此外,我们每年销售超过50000套各类供应商,所以我们不能维持pviously发行的CD-键检查重复所有$ P $名单(谁将会使用我们的算法生成自己的CD-键)。该算法必须生成唯一的CD-键。
Also, we are selling over 50,000 kits annually to various providers (who will generate their own CD-KEYS using our algorithm) so we cannot maintain a list of all previously issued CD-KEYS to check for duplicate. The algorithm must generate unique CD-KEYs.

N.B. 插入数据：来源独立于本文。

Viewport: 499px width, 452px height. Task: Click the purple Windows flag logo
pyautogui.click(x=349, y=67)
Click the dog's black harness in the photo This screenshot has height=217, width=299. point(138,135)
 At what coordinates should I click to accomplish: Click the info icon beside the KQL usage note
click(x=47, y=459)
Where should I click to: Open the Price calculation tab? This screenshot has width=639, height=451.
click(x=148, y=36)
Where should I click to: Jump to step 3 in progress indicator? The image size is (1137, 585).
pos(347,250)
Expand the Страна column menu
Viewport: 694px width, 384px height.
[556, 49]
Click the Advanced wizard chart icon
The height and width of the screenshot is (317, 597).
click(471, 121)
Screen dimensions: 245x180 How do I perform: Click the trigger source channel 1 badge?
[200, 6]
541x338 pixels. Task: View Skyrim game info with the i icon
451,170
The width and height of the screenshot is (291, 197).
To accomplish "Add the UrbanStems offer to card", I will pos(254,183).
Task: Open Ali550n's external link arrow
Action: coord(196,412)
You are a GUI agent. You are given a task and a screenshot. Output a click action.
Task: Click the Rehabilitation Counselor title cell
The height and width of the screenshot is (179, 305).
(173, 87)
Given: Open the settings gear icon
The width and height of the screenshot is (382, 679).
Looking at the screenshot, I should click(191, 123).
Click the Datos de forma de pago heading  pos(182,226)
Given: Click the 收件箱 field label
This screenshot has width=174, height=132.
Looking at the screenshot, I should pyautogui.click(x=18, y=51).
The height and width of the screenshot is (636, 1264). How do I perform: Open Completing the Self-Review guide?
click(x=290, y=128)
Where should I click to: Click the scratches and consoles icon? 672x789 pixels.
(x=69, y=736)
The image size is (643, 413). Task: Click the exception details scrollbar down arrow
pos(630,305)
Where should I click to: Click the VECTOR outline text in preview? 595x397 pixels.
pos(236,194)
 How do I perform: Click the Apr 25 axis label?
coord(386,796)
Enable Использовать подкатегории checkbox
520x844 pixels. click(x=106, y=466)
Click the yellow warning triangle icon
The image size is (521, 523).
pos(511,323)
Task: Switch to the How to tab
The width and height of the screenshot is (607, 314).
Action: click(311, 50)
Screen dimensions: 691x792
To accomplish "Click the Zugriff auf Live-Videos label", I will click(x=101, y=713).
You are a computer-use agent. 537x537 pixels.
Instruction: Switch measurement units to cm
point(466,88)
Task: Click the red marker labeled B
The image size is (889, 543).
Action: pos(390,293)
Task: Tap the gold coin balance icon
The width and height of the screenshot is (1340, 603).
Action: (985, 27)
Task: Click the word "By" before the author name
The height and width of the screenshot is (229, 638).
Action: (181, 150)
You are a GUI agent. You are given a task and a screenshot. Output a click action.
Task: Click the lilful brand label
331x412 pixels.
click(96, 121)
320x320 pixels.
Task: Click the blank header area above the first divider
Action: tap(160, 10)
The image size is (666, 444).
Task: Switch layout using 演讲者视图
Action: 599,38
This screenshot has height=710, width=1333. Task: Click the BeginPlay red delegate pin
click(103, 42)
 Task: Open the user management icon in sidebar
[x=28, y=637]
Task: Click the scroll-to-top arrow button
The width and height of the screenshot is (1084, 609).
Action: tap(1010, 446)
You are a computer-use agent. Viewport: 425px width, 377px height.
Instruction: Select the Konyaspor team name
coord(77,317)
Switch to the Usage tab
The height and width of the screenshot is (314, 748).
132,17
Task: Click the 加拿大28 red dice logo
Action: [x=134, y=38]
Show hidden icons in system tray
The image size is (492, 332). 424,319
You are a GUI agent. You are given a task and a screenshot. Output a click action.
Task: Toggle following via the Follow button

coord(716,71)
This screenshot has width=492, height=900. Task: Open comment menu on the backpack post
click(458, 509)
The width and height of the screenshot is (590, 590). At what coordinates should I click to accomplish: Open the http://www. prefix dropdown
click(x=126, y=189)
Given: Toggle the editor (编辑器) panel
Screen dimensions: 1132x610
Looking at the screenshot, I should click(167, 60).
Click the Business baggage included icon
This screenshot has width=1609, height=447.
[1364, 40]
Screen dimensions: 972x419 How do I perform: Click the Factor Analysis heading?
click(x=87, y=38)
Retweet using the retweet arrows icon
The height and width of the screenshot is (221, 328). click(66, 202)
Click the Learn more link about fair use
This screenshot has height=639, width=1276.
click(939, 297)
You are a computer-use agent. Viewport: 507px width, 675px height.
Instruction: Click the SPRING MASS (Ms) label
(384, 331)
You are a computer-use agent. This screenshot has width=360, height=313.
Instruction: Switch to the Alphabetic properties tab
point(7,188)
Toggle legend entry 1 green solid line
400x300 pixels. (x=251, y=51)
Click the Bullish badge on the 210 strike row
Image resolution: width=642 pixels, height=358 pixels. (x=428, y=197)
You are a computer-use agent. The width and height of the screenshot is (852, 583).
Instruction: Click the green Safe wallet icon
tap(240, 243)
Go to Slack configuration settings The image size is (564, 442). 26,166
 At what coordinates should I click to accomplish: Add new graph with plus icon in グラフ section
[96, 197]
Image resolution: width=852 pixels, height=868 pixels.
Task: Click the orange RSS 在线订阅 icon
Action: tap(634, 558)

我们还需要验证CD-KEY是有效使用快速检查的算法,这样我们就可以告知用户,如果code他进入无效的能力。这使得了许多哈希或MD5算法,我相信。它不可能是128位,因为,将采取那个时候给它输入了电脑屏幕上的是谁呢?
We also require the ability to verify that the CD-KEY is valid using a quick check algorithm, so that we can inform the user if the code he enters is invalid. This leaves out many hashing or MD5 algorithms I believe. And it cannot be a 128 bit because, who would take that time to type it out on the computer screen?
到目前为止,这是我想最后的CD-KEY的结构会是什么样
(4炭产物code) - (4字符经销商code) - (12字符独特的,可核查的CD-KEY)
例384A - GTLD - {4565 - FR54 - EDF3}
So far this is what I was thinking the final CD-KEY structure would look like
(4 char product code) - (4 char reseller code) - (12 char unique, verifiable CD-KEY)
Ex. 384A - GTLD - {4565 - FR54 - EDF3}
以确保钥匙的唯一性,吾人可包括当前的日期(20090521)作为源的一部分。我们不会生成唯一密钥每周一次都比较多,所以这个值的变化往往不够了独特的初始值的目的。
To insure the uniqueness of the KEYS, I could include the current date (20090521) as part of the source. We wont generate unique keys more than once a week, so this value changes often enough for the purpose of unique initial value.
我可以使用哪些可能的算法生成唯一键?
What possible algorithm can I use to generate the unique keys?
推荐答案
创建的字符串<的providerName> 000001 ,<的providerName> 000002 等,或任何与公钥加密它们,这就是你的CD-KEY的用户输入。解密的CD-KEY与私钥和验证解密,当你得到一个有效的提供程序名称的有效字符串。
Create the strings <providername>000001, <providername>000002, etc. or whatever and encrypt them with a public key, and that's your "CD-KEY" that the user enters. Decrypt the CD-KEY with the private key and validate that when decrypted you get a valid string with a valid provider name.
这篇关于算法独特的CD-KEY生成与验证的文章就介绍到这了,希望我们推荐的答案对大家有所帮助,也希望大家多多支持IT屋!